Terry Madigan, Director of Systemlink Technologies, outlined how “the Community grid project will aid our business by tracking the latest technologies and interactions of renewable energy within the national power grid."

Dr. Matthew Kennedy, Head of Strategy & Business in the IERC ,described how “ultimately, the project deliverable will save the consumer money on their energy bill and deliver a trading platform that enables the control of energy transactions and the securing of consumer contracts. This will allow flexibility to the power grid while minimizing grid instability.”

 

About Community Grid

The project aims to demonstrate the successful management of key technical issues of grid disturbances, capacity management, flexibility, production resources. This project will use a modularised and flexible microgrid infrastructure (MiFIC) developed by the IERC.
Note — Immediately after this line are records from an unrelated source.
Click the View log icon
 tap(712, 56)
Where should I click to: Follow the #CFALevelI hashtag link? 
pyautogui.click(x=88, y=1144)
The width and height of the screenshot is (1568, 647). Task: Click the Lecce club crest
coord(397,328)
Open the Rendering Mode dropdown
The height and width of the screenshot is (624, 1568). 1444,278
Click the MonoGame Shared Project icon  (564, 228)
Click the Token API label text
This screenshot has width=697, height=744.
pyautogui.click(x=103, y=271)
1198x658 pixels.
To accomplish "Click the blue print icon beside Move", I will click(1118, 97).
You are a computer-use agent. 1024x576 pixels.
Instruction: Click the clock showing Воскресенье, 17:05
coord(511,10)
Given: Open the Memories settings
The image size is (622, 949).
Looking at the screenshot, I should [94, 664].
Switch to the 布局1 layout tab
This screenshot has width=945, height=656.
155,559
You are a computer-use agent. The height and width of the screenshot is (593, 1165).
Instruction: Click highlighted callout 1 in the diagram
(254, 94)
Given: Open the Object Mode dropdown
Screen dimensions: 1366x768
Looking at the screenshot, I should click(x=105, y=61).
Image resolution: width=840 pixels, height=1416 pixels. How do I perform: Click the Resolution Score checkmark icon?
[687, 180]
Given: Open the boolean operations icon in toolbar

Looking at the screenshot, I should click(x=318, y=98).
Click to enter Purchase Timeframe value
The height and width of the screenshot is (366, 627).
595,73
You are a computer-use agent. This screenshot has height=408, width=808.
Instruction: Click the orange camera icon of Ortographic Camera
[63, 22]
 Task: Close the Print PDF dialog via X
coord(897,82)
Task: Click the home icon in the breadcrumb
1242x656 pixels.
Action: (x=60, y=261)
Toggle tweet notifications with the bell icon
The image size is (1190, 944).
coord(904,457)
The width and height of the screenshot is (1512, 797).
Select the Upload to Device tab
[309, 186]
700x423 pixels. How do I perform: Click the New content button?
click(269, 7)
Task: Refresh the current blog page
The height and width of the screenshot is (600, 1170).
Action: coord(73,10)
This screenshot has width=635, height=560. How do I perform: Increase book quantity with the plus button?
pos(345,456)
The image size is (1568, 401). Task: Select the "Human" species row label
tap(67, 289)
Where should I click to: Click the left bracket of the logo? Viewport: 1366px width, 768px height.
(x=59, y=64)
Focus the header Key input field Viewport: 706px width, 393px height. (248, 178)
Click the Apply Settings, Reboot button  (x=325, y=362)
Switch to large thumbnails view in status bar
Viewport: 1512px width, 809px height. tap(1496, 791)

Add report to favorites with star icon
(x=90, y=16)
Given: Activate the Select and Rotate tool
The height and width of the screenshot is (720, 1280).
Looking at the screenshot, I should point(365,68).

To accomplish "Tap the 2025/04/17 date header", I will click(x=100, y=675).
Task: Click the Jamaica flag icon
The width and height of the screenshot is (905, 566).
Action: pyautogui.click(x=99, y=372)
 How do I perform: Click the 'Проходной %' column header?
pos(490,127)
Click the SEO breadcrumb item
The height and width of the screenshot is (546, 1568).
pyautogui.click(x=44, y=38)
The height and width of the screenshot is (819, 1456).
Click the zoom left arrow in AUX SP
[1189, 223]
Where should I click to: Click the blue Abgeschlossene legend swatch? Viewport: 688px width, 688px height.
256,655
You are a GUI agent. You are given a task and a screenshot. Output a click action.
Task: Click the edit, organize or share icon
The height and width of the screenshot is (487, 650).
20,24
This project will propose a new Grid-Edge role in the supply chain: the Community System Operator (CSO). The CSO uses flexibility within a community to respond autonomously, i.e. without interaction with the Demand System Operator, to disturbances caused by production from that community.

Community Grid does not depend on DSO for flexibility, instead using flexibility offered by prosumers in the Community Grid (‘Flexibility as a Service’, or FaaS). It makes response highly dynamic and scalable, maximising the ability to host local production without requiring structural upgrades.

 

About the consortium

The International Energy Research Centre (IERC) is an industry led, Irish Government supported Energy Technology Centre. Hosted in Tyndall National Institute at UCC, the Centre delivers world leading collaborative research to meet global societal needs for secure, affordable and sustainable energy services. It addresses energy systems integration challenges.

The research is an IERC and DIT collaboration. It confirms DIT’s position in providing world-class innovative R & D in the areas of Energy, Electrical Power engineering, Telecommunications and Energy Economics.

MPOWER was created as a result of a joint research project conducted by the Micro Electricity Generation Association (MEGA) and South Dublin County Council (SDCC). From that joint research project, aimed at enabling community engagement in renewable energy, grew the prosumer driven Community Grid concept.